The simplest recurrent network looks as follows in Flux, and it should be familiar if you've seen the equations defining an RNN before:
```julia
@net type Recurrent
Wxy; Wyy; by
y
function (x)
y = tanh( x * Wxy + y{-1} * Wyy + by )
end
end
```
The only difference from a regular feed-forward layer is that we create a variable `y` which is defined as depending on itself. The `y{-1}` syntax means "take the value of `y` from the previous run of the network".
Using recurrent layers is straightforward and no different feedforard ones in terms of the `Chain` macro etc. For example:
```julia
model = Chain(
Affine(784, 20), σ
Recurrent(20, 30),
Recurrent(30, 15))
```
Before using the model we need to unroll it. This happens with the `unroll` function:
```julia
unroll(model, 20)
```
This call creates an unrolled, feed-forward version of the model which accepts N (= 20) inputs and generates N predictions at a time. Essentially, the model is replicated N times and Flux ties the hidden outputs `y` to hidden inputs.

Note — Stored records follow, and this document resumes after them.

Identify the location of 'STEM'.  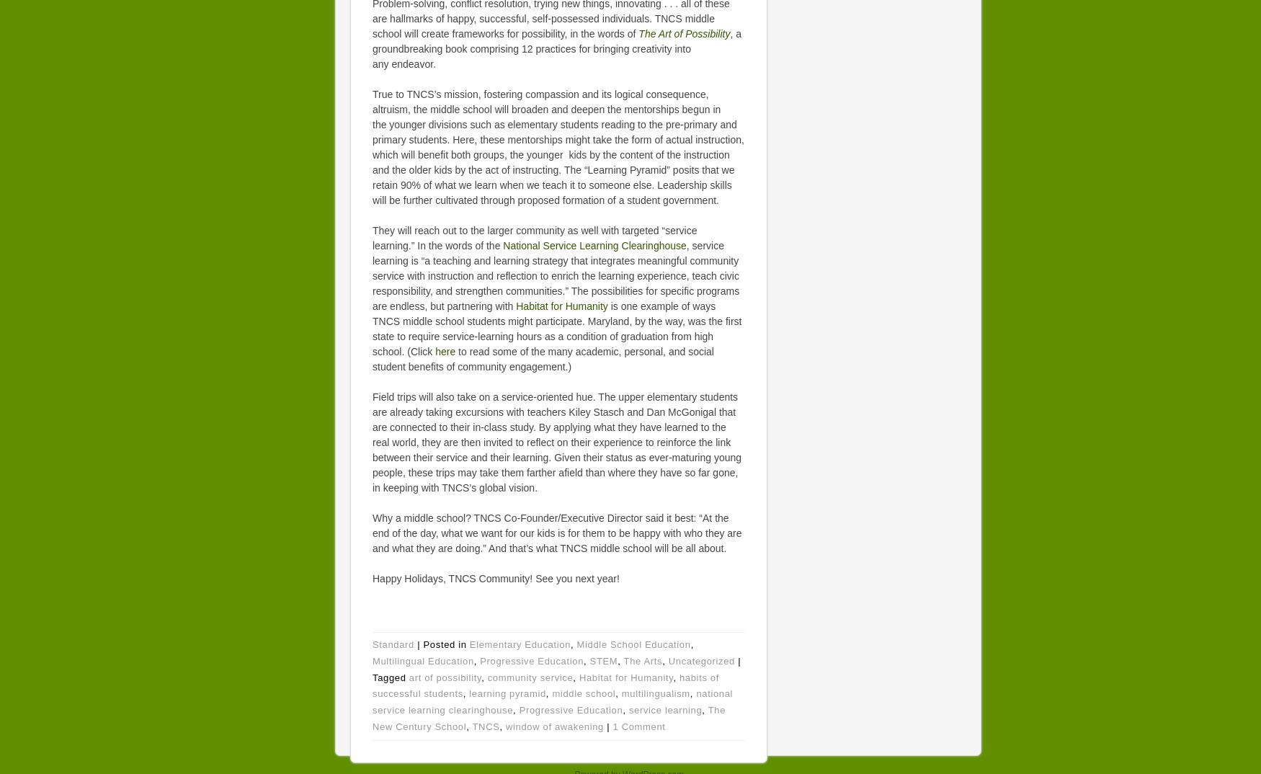
(603, 660).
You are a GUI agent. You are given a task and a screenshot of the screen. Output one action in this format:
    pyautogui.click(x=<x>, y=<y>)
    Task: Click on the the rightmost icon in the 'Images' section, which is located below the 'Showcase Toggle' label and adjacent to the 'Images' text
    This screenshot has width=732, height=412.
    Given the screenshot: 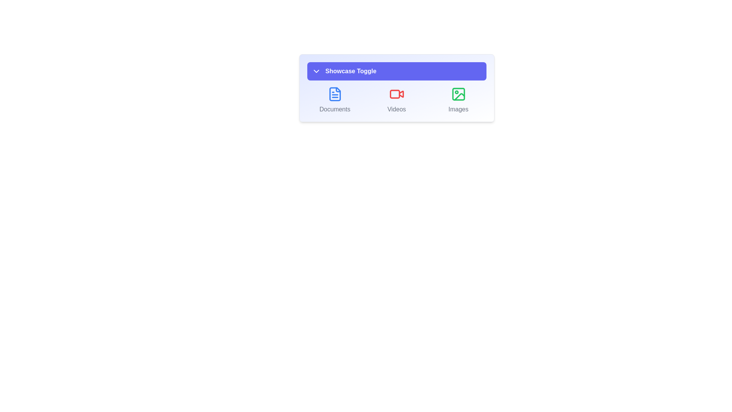 What is the action you would take?
    pyautogui.click(x=458, y=93)
    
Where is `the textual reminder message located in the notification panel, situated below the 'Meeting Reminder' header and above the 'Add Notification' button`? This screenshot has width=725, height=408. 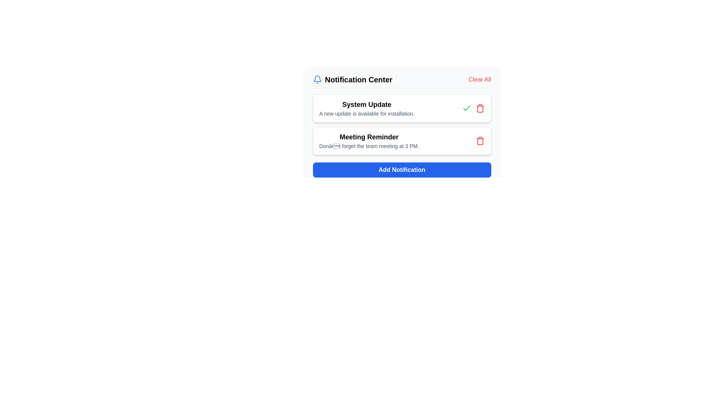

Here's a more complex recurrent layer, an LSTM, and again it should be familiar if you've seen the [equations](https://colah.github.io/posts/2015-08-Understanding-LSTMs/):
```julia
@net type LSTM
Wxf; Wyf; bf
Wxi; Wyi; bi
Wxo; Wyo; bo
Wxc; Wyc; bc
y; state
function (x)
# Gates
forget = σ( x * Wxf + y{-1} * Wyf + bf )
input = σ( x * Wxi + y{-1} * Wyi + bi )
output = σ( x * Wxo + y{-1} * Wyo + bo )
# State update and output
state = tanh( x * Wxc + y{-1} * Wyc + bc )
state = forget .* state{-1} + input .* state
y = output .* tanh(state)
end
end
```
The only unfamiliar part is that we have to define all of the parameters of the LSTM upfront, which adds a few lines at the beginning.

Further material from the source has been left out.